Hi,
May I know if the MessageId is a unique identifier of the transactions in the final evaluation sets? Is UETR unique too? Additionally, will the train and test transactions have overlapping UETR and/or MessageId? Thank you!
Hi,
May I know if the MessageId is a unique identifier of the transactions in the final evaluation sets? Is UETR unique too? Additionally, will the train and test transactions have overlapping UETR and/or MessageId? Thank you!
Hi @yizhewan,
Yes, both MessageId
and UETR
are unique identifiers, as described here.
There should not be overlap in values between the train and test splits.

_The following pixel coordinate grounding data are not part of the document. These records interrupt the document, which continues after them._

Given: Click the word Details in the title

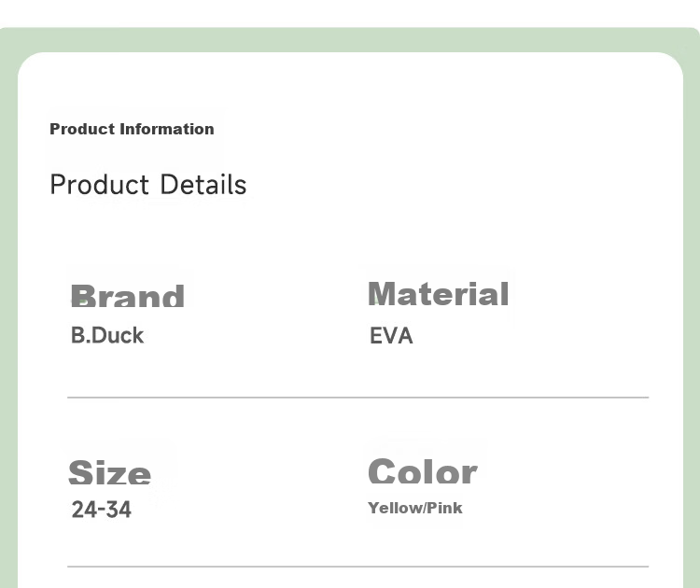Looking at the screenshot, I should coord(203,185).
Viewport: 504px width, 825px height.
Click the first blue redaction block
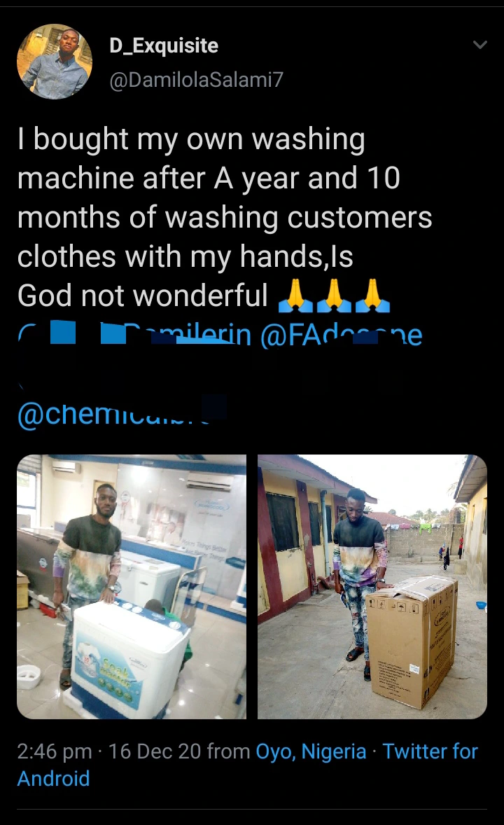pos(63,333)
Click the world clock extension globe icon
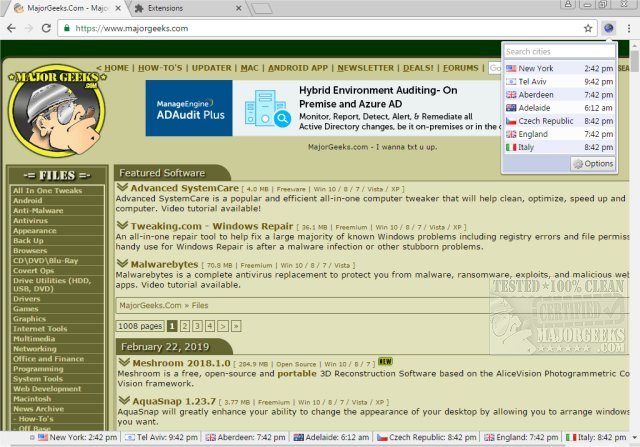 (x=609, y=28)
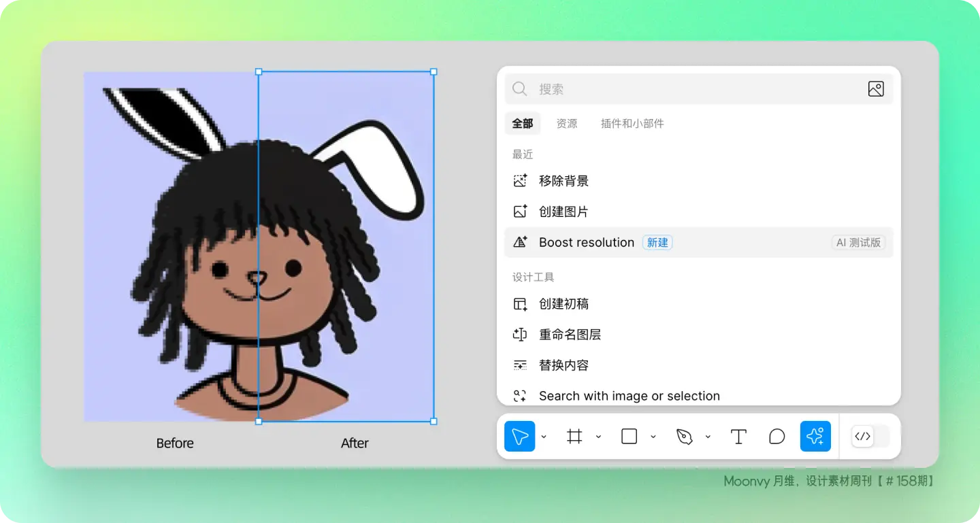The image size is (980, 523).
Task: Switch to the 插件和小部件 tab
Action: 632,124
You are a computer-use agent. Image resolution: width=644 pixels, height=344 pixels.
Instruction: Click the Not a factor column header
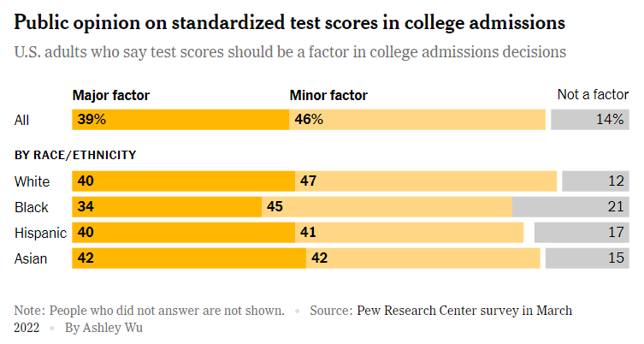pyautogui.click(x=593, y=94)
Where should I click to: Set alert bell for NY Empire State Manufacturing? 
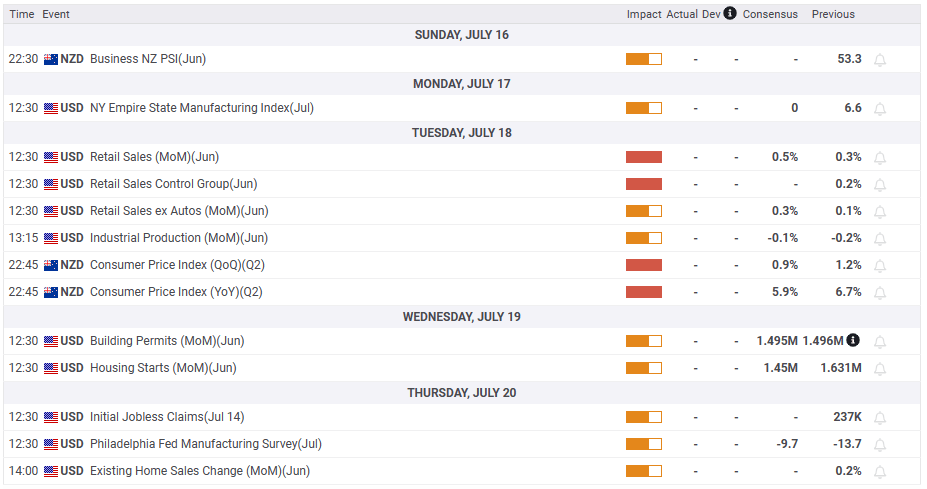(x=881, y=109)
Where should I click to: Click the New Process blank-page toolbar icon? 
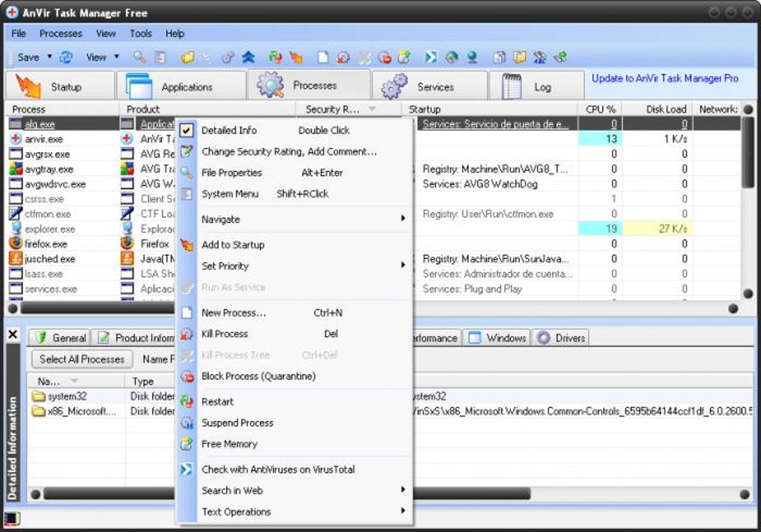coord(322,57)
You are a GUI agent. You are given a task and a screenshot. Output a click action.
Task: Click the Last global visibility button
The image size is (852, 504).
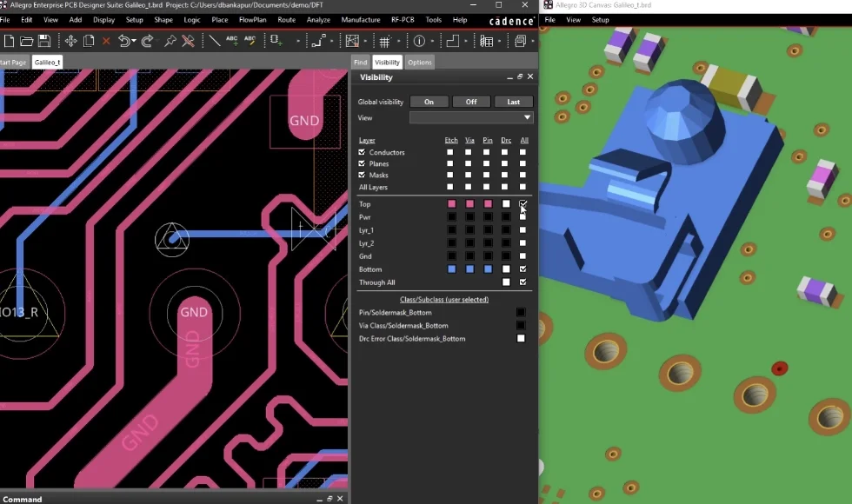513,102
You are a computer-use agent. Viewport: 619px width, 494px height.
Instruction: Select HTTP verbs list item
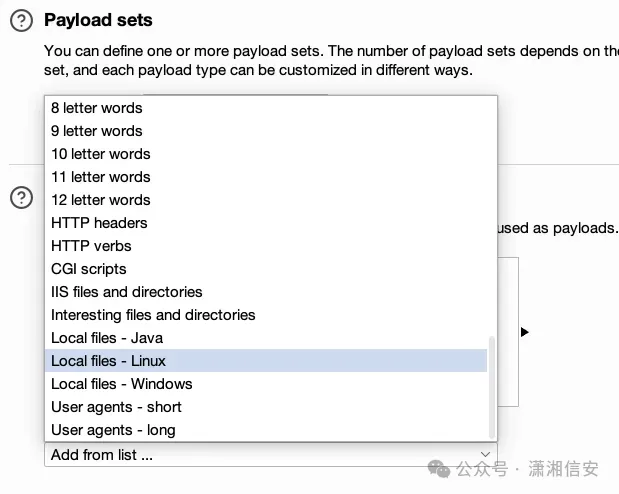point(91,246)
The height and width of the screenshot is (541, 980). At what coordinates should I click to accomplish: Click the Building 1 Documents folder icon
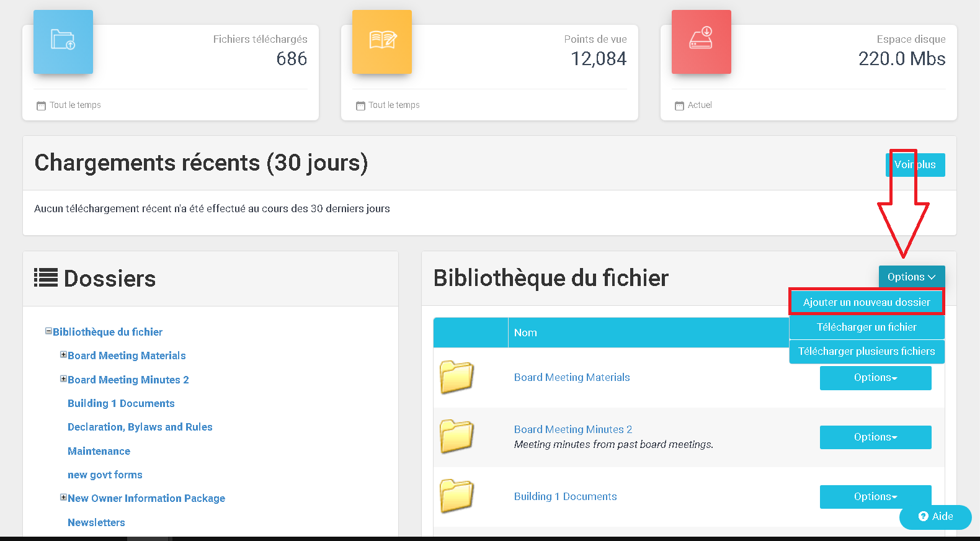pyautogui.click(x=457, y=496)
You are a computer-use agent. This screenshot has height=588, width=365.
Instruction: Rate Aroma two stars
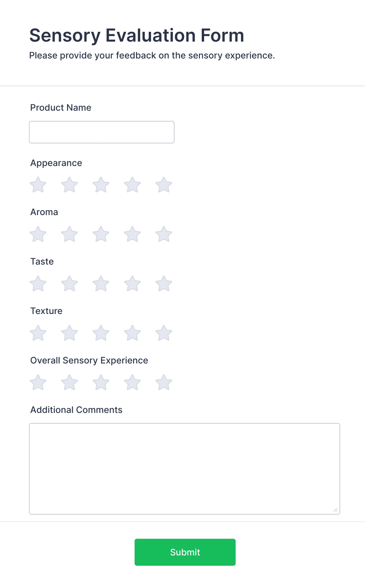(69, 234)
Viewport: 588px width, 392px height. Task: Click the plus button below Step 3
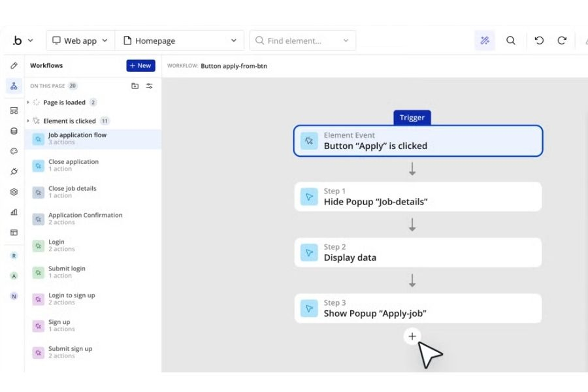pos(412,336)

Thank you. I’m asking because my code will concatenate train and test datasets during test time with UETR as the index column. It passes the smoke test as well as my own test using published train/test sets. However, it gets
ValueError: cannot reindex on an axis with duplicate labels
when I’m doing a groupby operation.
Since I’m not able to reproduce the error on smoke test and my local test data, I doubt if there’s duplicated UETR or MessageId in the final train/test datasets. Thank you for your response.
Hi @yizhewan,
Thank you for having brought this to our attention. It was actually the case that there was an error with the evaluation data, and that was reflected by some UETR values present in both train and test splits. This has been fixed, so your submissions going forward should not have this issue.
Teams that have made successful submissions for Track A before this fix have had their submissions cleared and are being asked to resubmit. The previously erroneous data should have no impact on final results.
Apologies for the mistake, and thanks again for reporting this.